Senza dubbio sono le pre-Alpi bresciane e la zona dei laghi bergamaschi ad avere sperimentato un impatto particolarmente evidente del fenomeno. Di fatto nella sezione alpina centro-orientale compresa tra Valle Seriana-e Lago di Garda, comprendente anche la Valle Camonica, si concentra ben oltre la metà degli stranieri residenti (il 57,1% a fronte di una quota di popolazione totale pari al 45,7%). A fianco di questa grande concentrazione si affiancano poli di attrazione minori quali l’area del Lario (comasca e lecchese) più contigua alle zone pedemontane, e le Valli del Verbano. Viceversa Valtellina (ad esclusione del polo di Morbegno), alto Lario e montagna bergamasca interna appaiono nettamente meno interessate dal fenomeno migratorio. Se prendiamo la mappa della distribuzione della popolazione immigrata nella montagna lombarda, suddivisa nelle 23 Zone Omogenee che la compongono, essa appare sostanzialmente sovrapponibile a quella dei poli di sviluppo economico. Uno sviluppo economico che di propriamente montano ha poco, essendo sostanzialmente incentrato sulla primazia degli assi di fondovalle caratterizzato da un modello molto simile a quello pedemontano incentrato sulle 3C: casa, capannone, campanile. Da questo punto di vista possiamo ben dire che la “montagna amministrativa” lombarda abbia un baricentro “basso”, intendendo con ciò riferirci alla forza dei numeri socio demografici ed economici espressi dalla fascia sud della Alpi montane, così come da quella espressa dalle “terre basse” di fondovalle rispetto alle “terre alte” propriamente montane.

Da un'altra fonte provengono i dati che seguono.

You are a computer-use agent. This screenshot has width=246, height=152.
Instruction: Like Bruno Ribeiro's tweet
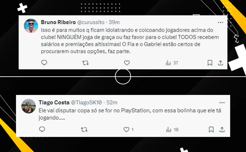click(127, 63)
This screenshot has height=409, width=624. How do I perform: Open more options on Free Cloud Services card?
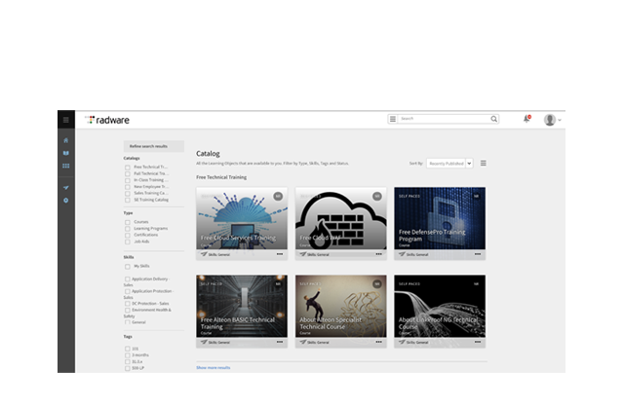pos(280,254)
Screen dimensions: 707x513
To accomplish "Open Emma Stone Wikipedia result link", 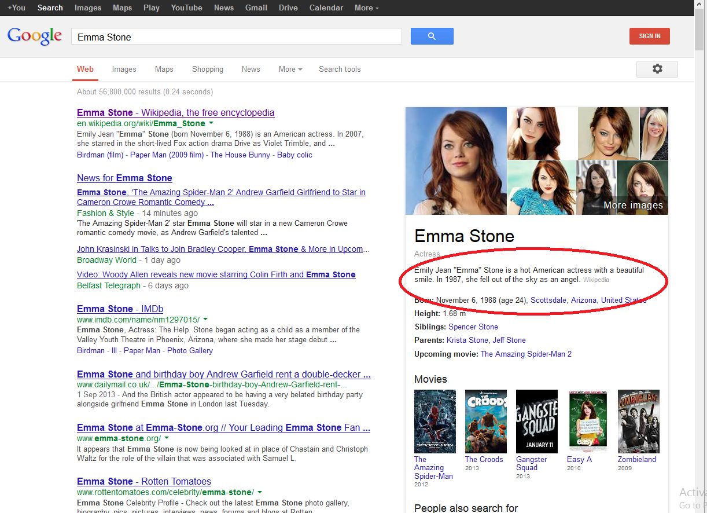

Resta quindi aperto il tema del rapporto tra migrazioni e terre alte. Ma qui la dicotomia migranti/indigeni c’entra in maniera indiretta, visto che si tratta di luoghi dell’abbandono, ancorché forse ad alto valore simbolico per i locali. C’entrano più le opportunità di insediamento che possono venirsi a determinare, cui sottostanno elementi di investimento economico in stretta connessione con le politiche pubbliche per le terre alte. Due questioni rispetto alle quali al momento non ci si può aspettare il protagonismo dei migranti visto che, da un lato, si tratta di investimenti da first mover (ad esempio i cosiddetti ritornanti) che non rientrano nella razionalità del migrante di prima generazione, dall’altra di impossibilità di influire sulle politiche in quanto esclusi da diritti di cittadinanza.
Ma, al di qua di questi ostacoli, possono essere portate avanti diverse azioni per preparare il terreno all’integrazione dei migranti nelle terre alte, utilizzando veicoli come i Gal, il progetto Aree Interne o l’attivismo associativo, per generare buone pratiche di integrazione. La qual cosa vale, nella fase attuale, soprattutto per i profughi approdati nelle Alpi. Altrove ho parlato della necessità di riadattare il vecchio strumento delle “150 ore” ipotizzando 150 ore di educazione civica, lingua, valori, leggi, tenute dai nostri giovani in servizio civile per i profughi richiedenti asilo. Lo stesso potrebbe essere fatto dai ritornanti alpini nei confronti di chi, tra i transfughi, avesse la vaga intenzione di abitare le Alpi.